EXERCISE INPUT START

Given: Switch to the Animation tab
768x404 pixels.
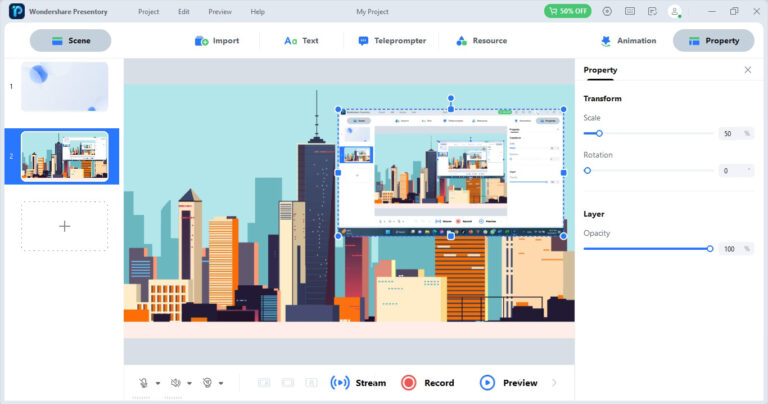Looking at the screenshot, I should tap(628, 41).
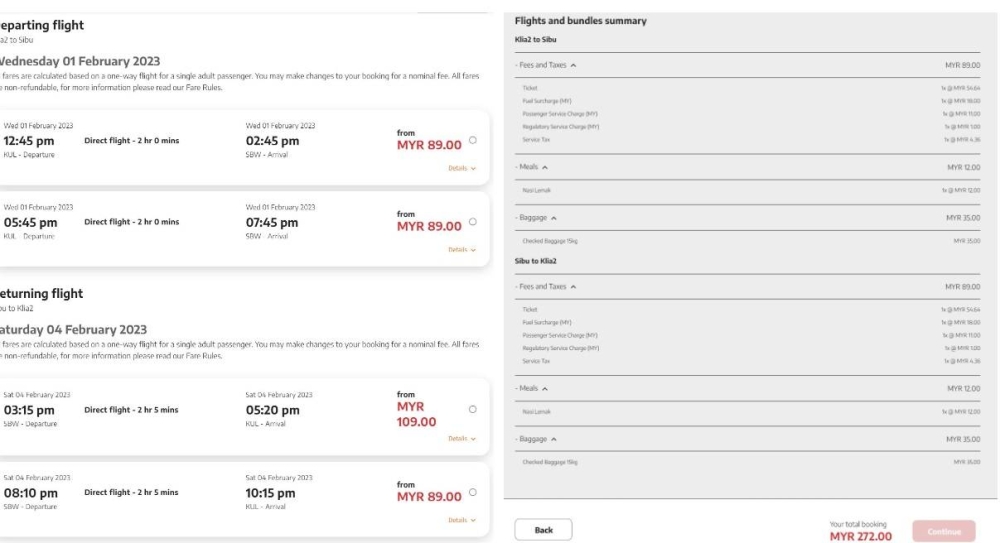Show Details for the 08:10 pm flight

coord(461,519)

EXERCISE INPUT END

* [WHAT THE TASK ASKS]: The entries above are to be printed again word for word, with every picture removed.

* [RESULT OF THE TASK]:
Given: Switch to the Animation tab
768x404 pixels.
Looking at the screenshot, I should tap(628, 41).
Show Details for the 08:10 pm flight

coord(461,519)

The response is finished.